CrimProf Blog

Editor: Kevin Cole
Univ. of San Diego School of Law

Wednesday, January 18, 2017

MacKie-Mason on Private Search Doctrine After Jones

Andrew MacKie-Mason (University of Chicago, Law School, Students) has posted The Private Search Doctrine After Jones (126 Yale L.J. F. 326 (2017)) on SSRN. Here is the abstract:

In United States v. Jacobsen, the Supreme Court created a curious aspect of Fourth Amendment law now known as the private search doctrine. Under the private search doctrine, once a private party has conducted an initial search independent of the government, the government may repeat that search, even if doing so would otherwise violate the Fourth Amendment. The private party’s search renders the subsequent government “search” not a search in the constitutional sense.

Jacobsen is based on the privacy theory of the Fourth Amendment introduced by the Court in Katz v. United States. According to the Court in Jacobsen, a private search — even if unauthorized — destroys an individual’s reasonable expectation of privacy. Thus, by merely repeating the search, the government does not further infringe on a person’s privacy. The private search doctrine is invoked by courts to justify police actions with somewhat surprising frequency.

In 2012 — twenty-eight years after Jacobsen — the Supreme Court restructured Fourth Amendment doctrine in United States v. Jones. In Jones, the Court held that the reasonable expectation of privacy test is not the only definition of a Fourth Amendment search.

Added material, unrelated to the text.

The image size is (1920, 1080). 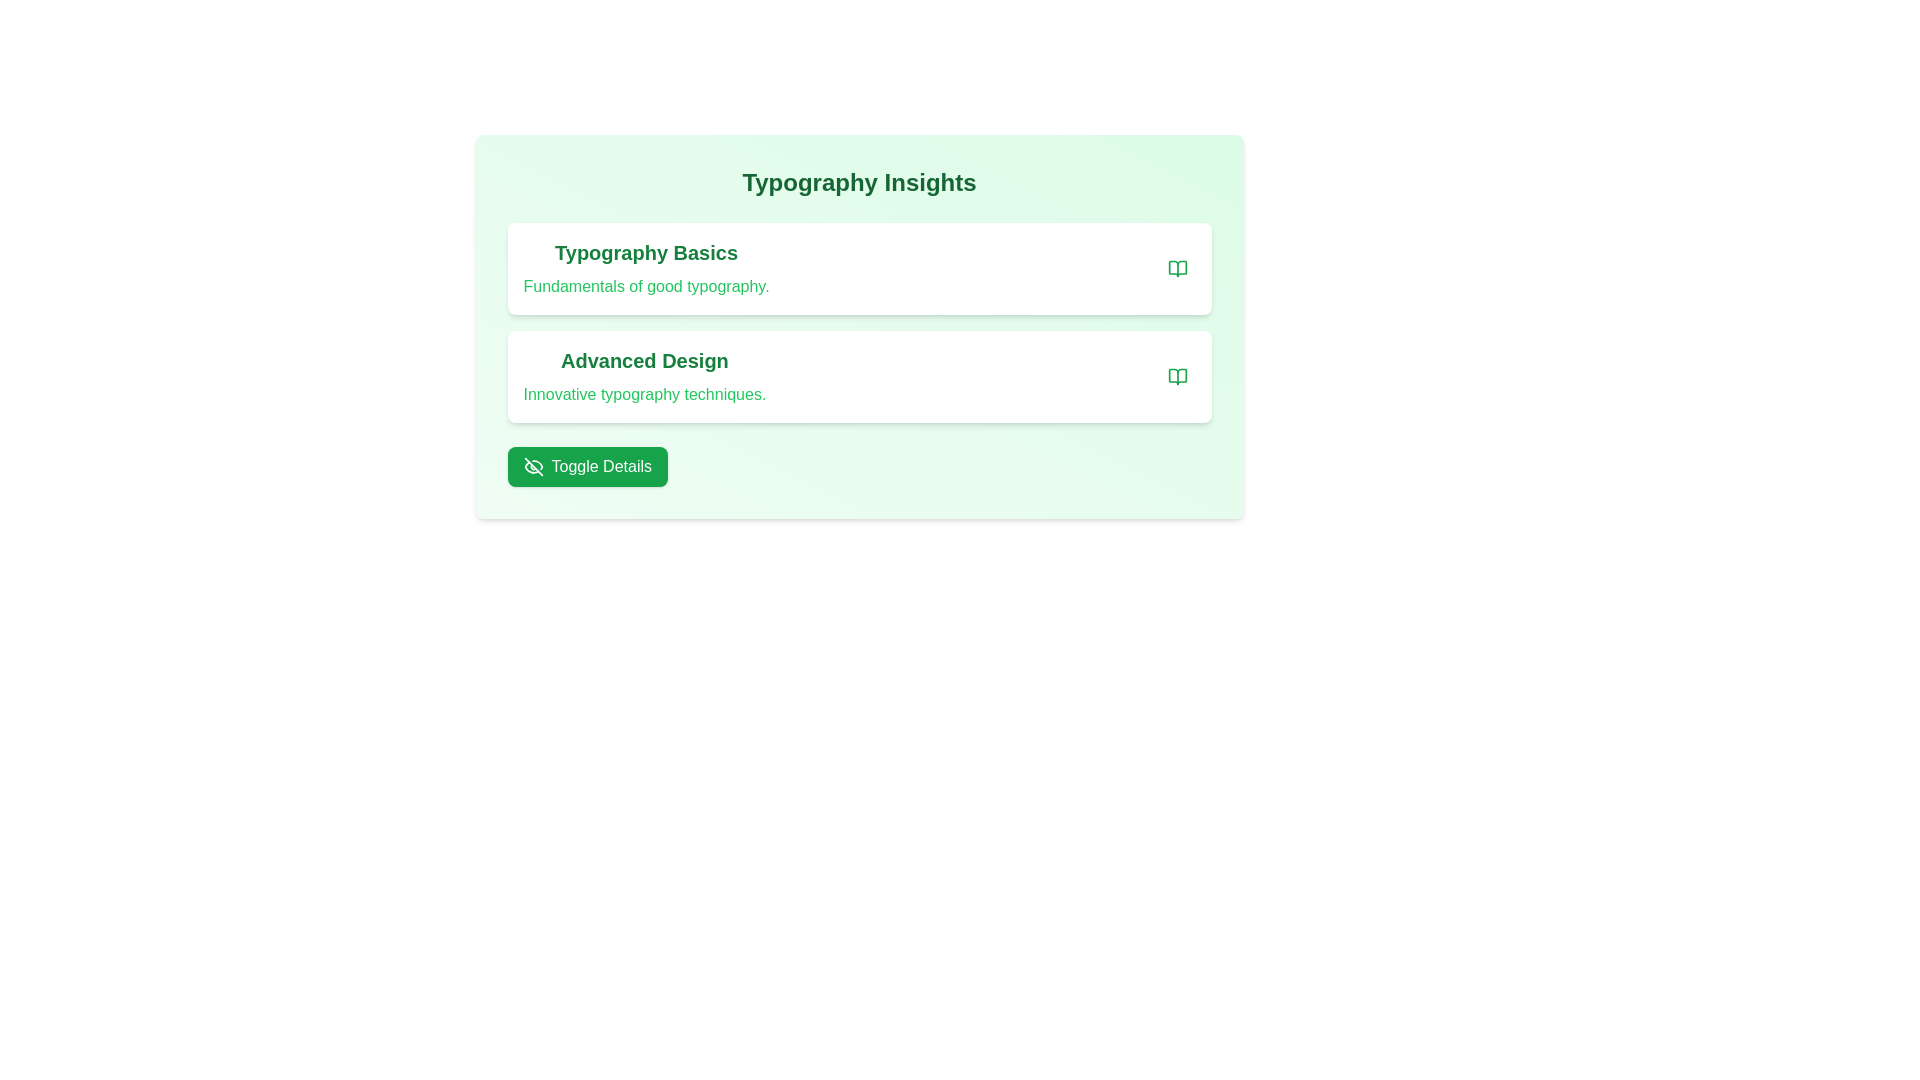 What do you see at coordinates (646, 268) in the screenshot?
I see `the title and subtitle text block introducing 'Typography Basics' with the description 'Fundamentals of good typography' located beneath the header 'Typography Insights'` at bounding box center [646, 268]. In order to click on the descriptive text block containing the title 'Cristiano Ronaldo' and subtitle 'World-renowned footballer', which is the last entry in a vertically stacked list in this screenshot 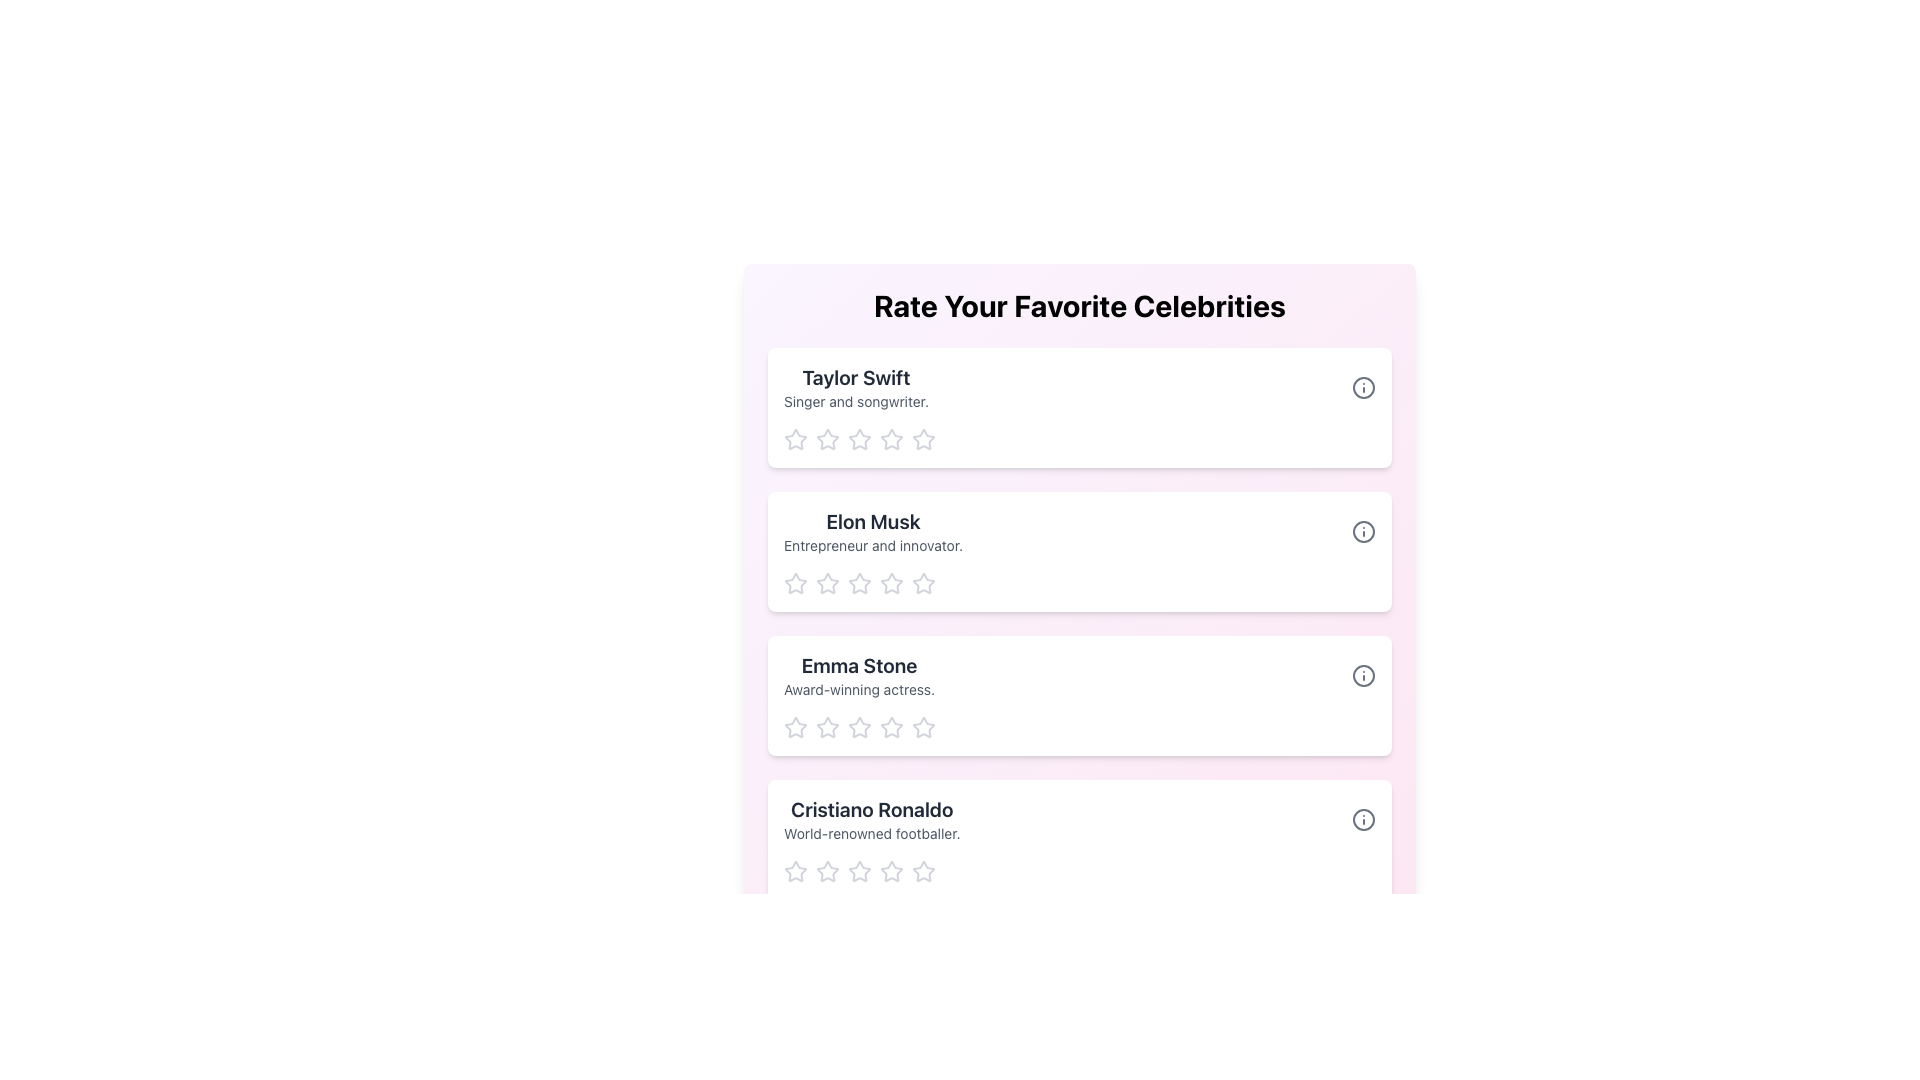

A search also occurs if the police trespass on a constitutionally protected area in order to obtain information, even if the trespass does not violate the property owner’s reasonable expectation of privacy. The full implications of Jones are still being explored. In this Essay, I argue that Jacobsen is irrelevant to the trespass definition of a search under Jones. A prior private search may destroy a person’s expectation of privacy, but it does not change whether the police trespassed on a constitutionally protected area in order to obtain information. Therefore, a government trespass that qualifies as a search under Jones is still a search even if its scope is limited to the scope of a prior private search. Jacobsen comes into play only if it is necessary to appeal to Katz to characterize the government action as a search.